I would like to compare words that are in two different lists, so for example, I have:
['freeze','dog','difficult','answer'] and another list
['freaze','dot','dificult','anser']. I want to compare the words in this list and give marks for incorrect letters. So, +1 for being correct, and -1 for one letter wrong. To give some context, in a spelling test, the first list would be answers, and the second list would be the student's answers. How would i go about doing this?
Assuming the two lists are the same length and you have some function grade(a,b)
where a,b
are strings:
key = ['freeze','dog','difficult','answer']
ans = ['freaze','dot','dificult','anser']
pairs = zip(key, ans)
score = sum(grade(k,v) for (k,v) in pairs)
A possible grading function would be:
def grade(a,b):
return 1 if a == b else -1
A grading function that punishes each wrong character and gives 1pt for a correct spelling (that sounds harsh...) might be:
def grade(a,b):
score = sum(a == b for (a,b) in zip(a,b)) - max(len(a), len(b))

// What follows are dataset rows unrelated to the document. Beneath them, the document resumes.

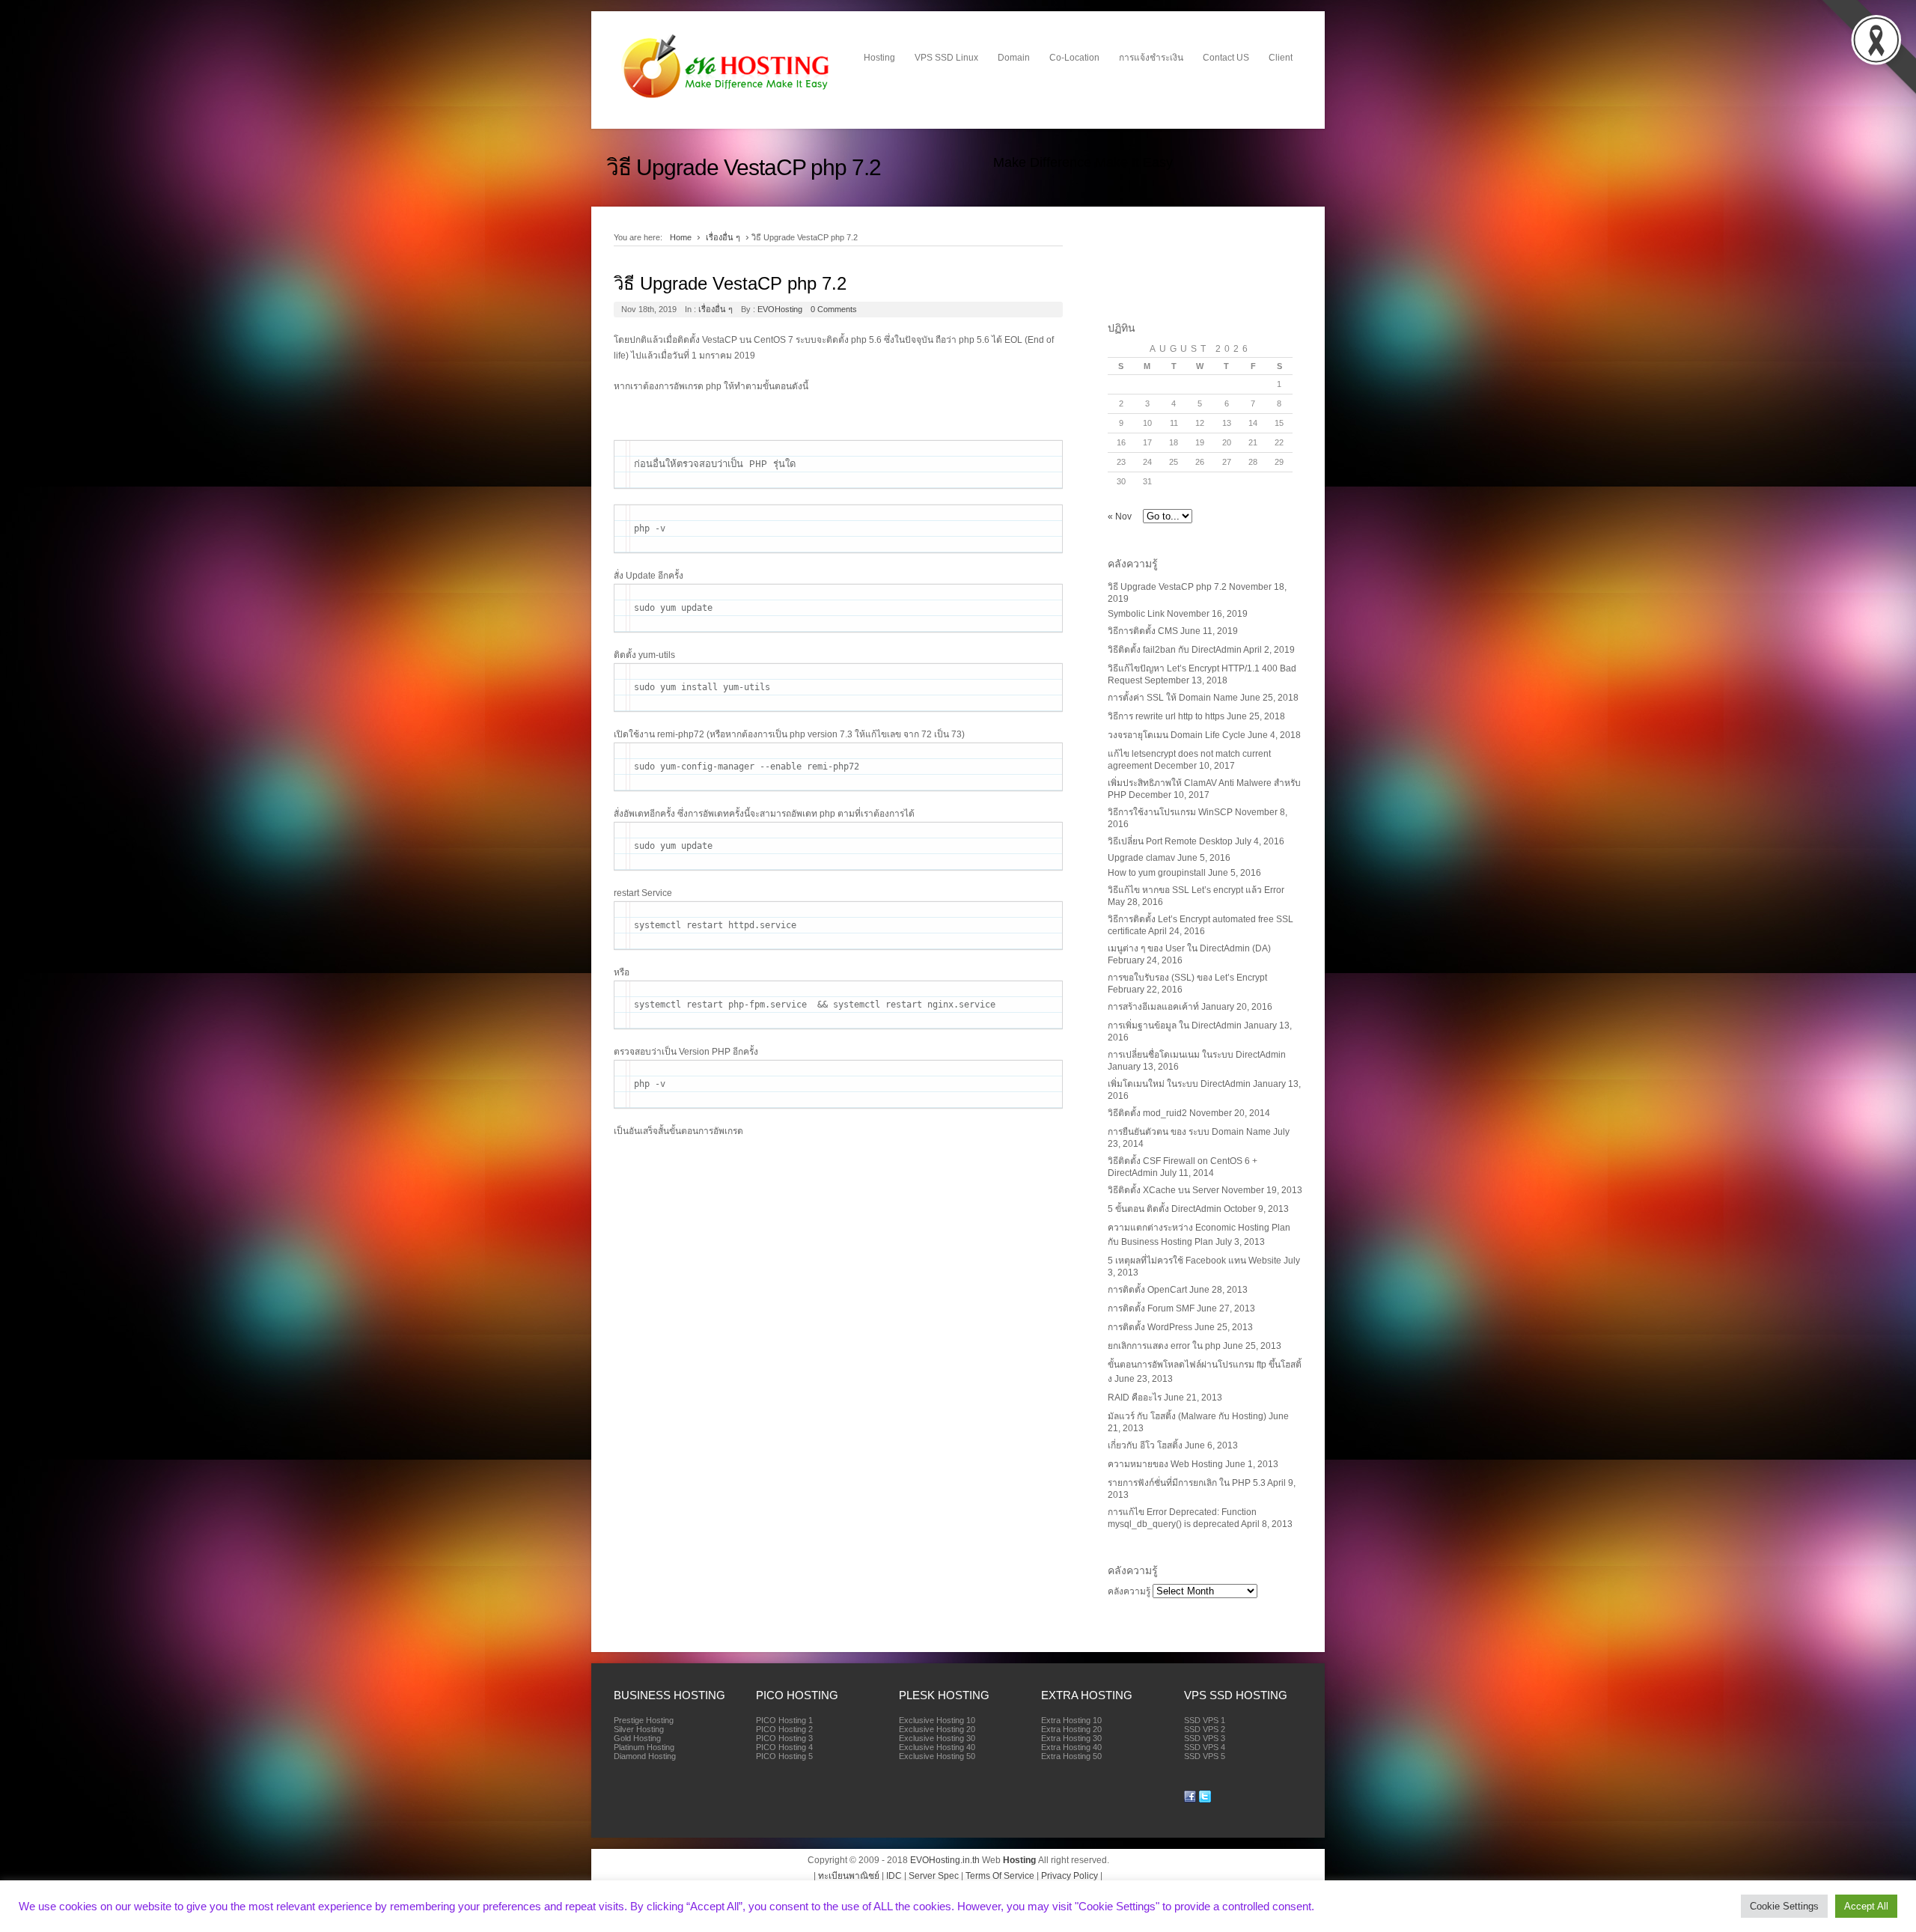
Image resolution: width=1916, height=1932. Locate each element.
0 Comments (834, 309)
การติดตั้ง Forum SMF (1151, 1308)
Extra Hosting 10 (1071, 1720)
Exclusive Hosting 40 (937, 1747)
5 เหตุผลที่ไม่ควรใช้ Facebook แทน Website (1194, 1260)
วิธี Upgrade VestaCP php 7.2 (730, 283)
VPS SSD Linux (946, 57)
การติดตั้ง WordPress (1150, 1327)
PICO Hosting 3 (784, 1738)
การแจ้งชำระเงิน (1151, 57)
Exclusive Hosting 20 (937, 1729)
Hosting (879, 57)
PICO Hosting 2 (784, 1729)
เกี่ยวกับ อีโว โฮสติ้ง (1145, 1445)
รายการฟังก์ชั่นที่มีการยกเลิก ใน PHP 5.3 (1187, 1483)
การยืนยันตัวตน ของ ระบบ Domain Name (1189, 1132)
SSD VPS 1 (1204, 1720)
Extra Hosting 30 (1071, 1738)
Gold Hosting (637, 1738)
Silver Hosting (639, 1729)
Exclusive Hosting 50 (937, 1756)
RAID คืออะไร (1135, 1397)
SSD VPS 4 (1204, 1747)
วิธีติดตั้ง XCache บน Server (1163, 1190)
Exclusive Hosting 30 (937, 1738)
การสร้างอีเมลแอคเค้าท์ (1153, 1007)
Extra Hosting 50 (1071, 1756)
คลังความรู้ (1129, 1591)
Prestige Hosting (644, 1720)
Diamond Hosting (645, 1756)
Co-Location (1074, 57)
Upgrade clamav (1141, 858)
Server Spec (934, 1876)
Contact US (1226, 57)
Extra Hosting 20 (1071, 1729)
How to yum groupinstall (1157, 873)
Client (1281, 57)
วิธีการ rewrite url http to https (1166, 716)
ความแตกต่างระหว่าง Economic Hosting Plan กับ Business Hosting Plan (1199, 1234)
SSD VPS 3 (1204, 1738)
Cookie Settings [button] (1784, 1906)
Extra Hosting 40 (1071, 1747)
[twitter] (1205, 1799)
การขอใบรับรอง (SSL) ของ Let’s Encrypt (1187, 977)
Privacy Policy (1069, 1876)
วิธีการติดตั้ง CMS (1143, 631)
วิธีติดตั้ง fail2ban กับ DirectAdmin (1175, 649)
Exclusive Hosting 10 (937, 1720)
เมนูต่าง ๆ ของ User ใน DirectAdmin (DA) (1189, 948)
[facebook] (1190, 1799)
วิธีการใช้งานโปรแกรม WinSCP (1170, 812)
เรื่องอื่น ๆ (723, 237)
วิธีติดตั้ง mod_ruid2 (1147, 1113)
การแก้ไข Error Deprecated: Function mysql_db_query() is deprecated (1182, 1518)
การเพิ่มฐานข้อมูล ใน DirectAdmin (1175, 1025)
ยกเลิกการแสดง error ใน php (1164, 1346)
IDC (894, 1876)
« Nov (1120, 516)
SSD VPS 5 (1204, 1756)
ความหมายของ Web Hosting (1165, 1464)
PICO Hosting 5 (784, 1756)
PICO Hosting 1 (784, 1720)
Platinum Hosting (644, 1747)
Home (681, 237)
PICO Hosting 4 (784, 1747)
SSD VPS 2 (1204, 1729)
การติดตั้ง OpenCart (1147, 1290)
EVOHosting (779, 309)
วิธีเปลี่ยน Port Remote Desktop (1170, 841)
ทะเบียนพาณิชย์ (848, 1876)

return score if score else 1
If you want the Levenshtein distance, you would probably want your grade
function to be a wrapper around the following, which was found on Wikibooks and appears to be reasonably efficient:
def levenshtein(seq1, seq2):
oneago = None
thisrow = range(1, len(seq2) + 1) + [0]
for x in xrange(len(seq1)):
twoago, oneago, thisrow = oneago, thisrow, [0] * len(seq2) + [x + 1]
for y in xrange(len(seq2)):
delcost = oneago[y] + 1
addcost = thisrow[y - 1] + 1
subcost = oneago[y - 1] + (seq1[x] != seq2[y])
thisrow[y] = min(delcost, addcost, subcost)
return thisrow[len(seq2) - 1]
You could also take a look at difflib
to do more complicated stuff.